El costo de la ceguera voluntaria
Parece que el inventario del desastre nunca es suficiente cuando la identidad está en juego. Nos preguntamos cuántos cuerpos, cuántas filas para el hambre o cuántas voces silenciadas se necesitan para que alguien suelte el dogma, la ideología, el apego a tal líder hasta defendernos a capa y espada, pero la respuesta es aterradora: para el fanático, ninguna cifra es demasiado alta. Para un [ideología] + "ista", la evidencia se niega no por falta de ojos, sino por miedo al vacío. Aceptar que la ideología que defienden a capa y espada es la misma que está empuñando el látigo, matando y haciendo sufrir a la gente significa aceptar que fuimos cómplices, que la "superioridad moral" era de papel y que el paraíso prometido es, en realidad, una fosa común llena de miseria y gusanos.
Hacerse "de la vista gorda" es un mecanismo de supervivencia emocional. El ser humano prefiere vivir en una tiranía que conoce que en una verdad que lo avergüenza.
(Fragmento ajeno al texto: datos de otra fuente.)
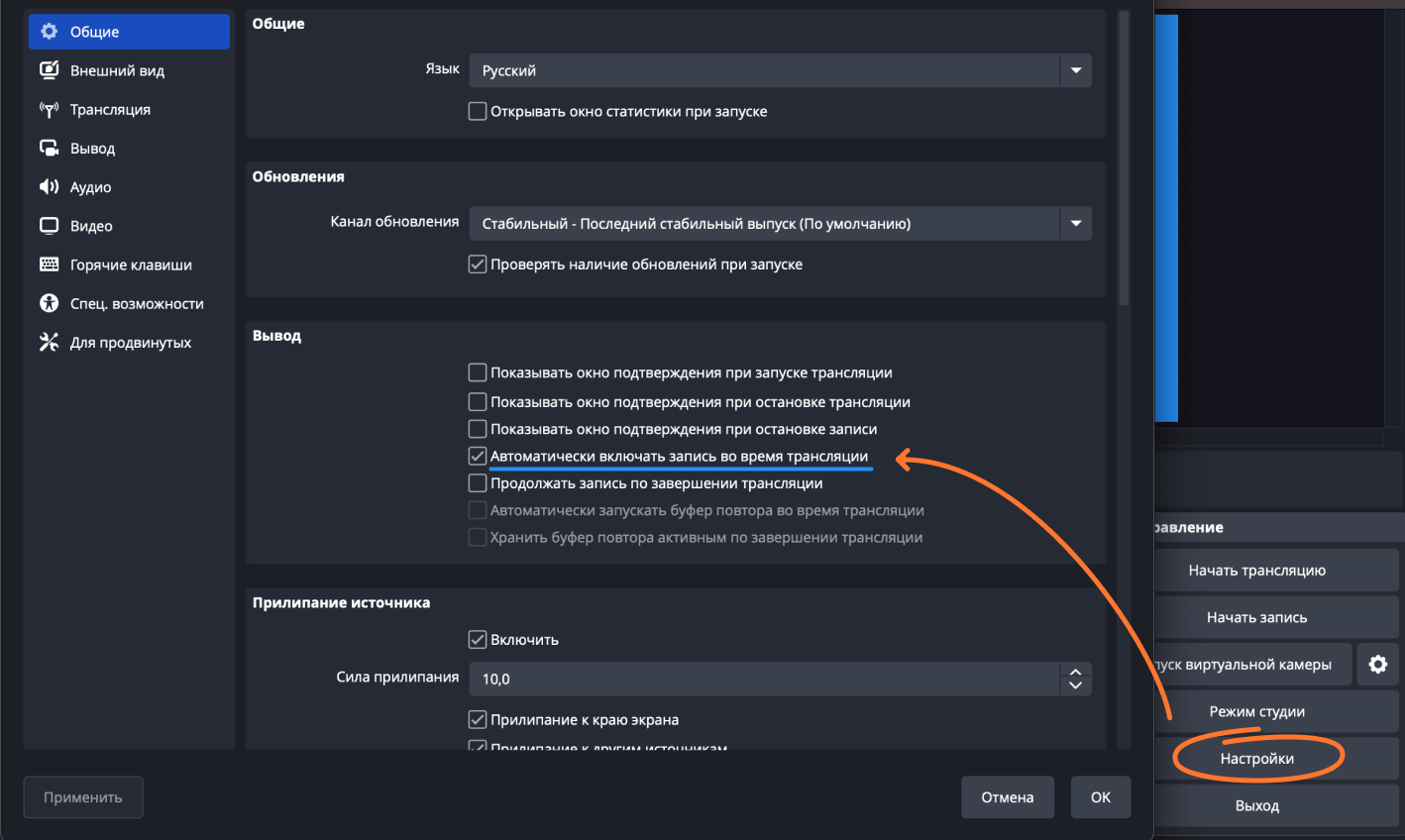This screenshot has height=840, width=1405.
Task: Enable Открывать окно статистики при запуске
Action: coord(478,112)
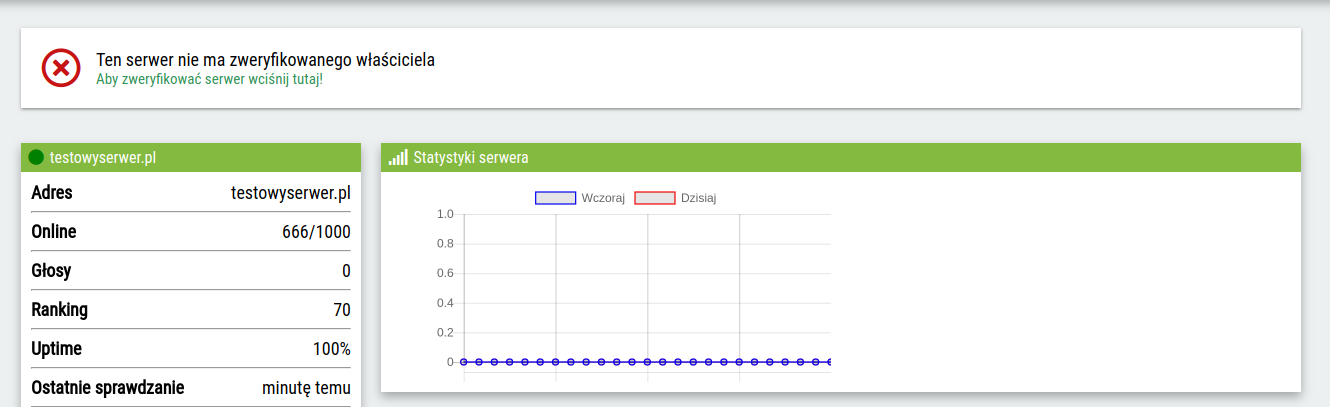1330x407 pixels.
Task: Click the Ranking value 70
Action: point(342,310)
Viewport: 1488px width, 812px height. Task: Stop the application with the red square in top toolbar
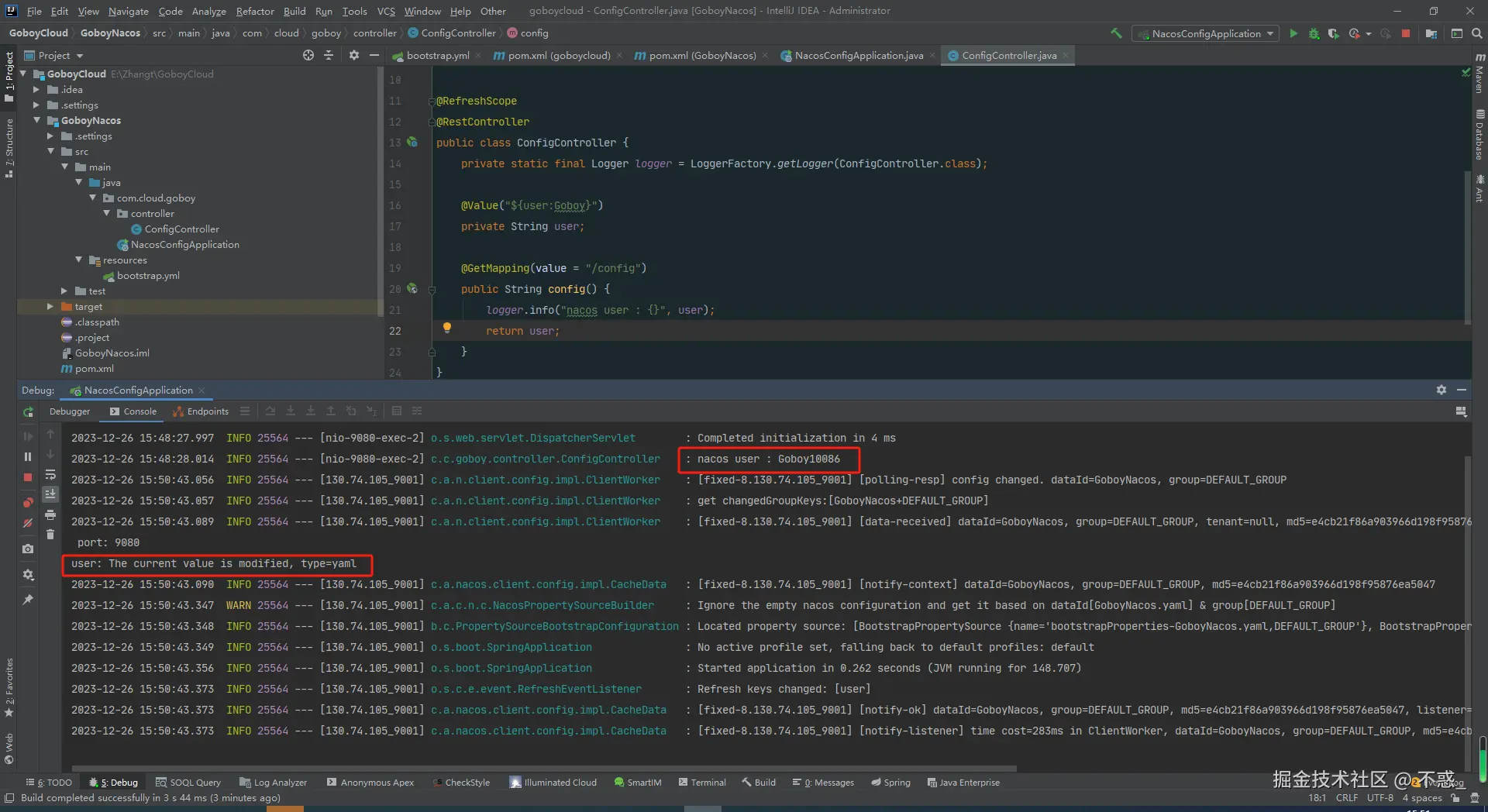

Por eso, aunque el panorama completo muestre un naufragio, muchos deciden quedarse en el camarote repitiendo consignas, tratando de convencerse que su ideología es lo mejor y es la solución de todos los problemas, mientras el agua les llega al cuello. Recapacitar requiere un nivel de honestidad y madurez que pocos poseen, porque implica reconstruir la propia vida desde las cenizas del error. Abrir los ojos duele porque la luz de la realidad siempre quema cuando se ha vivido tanto tiempo en la oscuridad de una mentira compartida.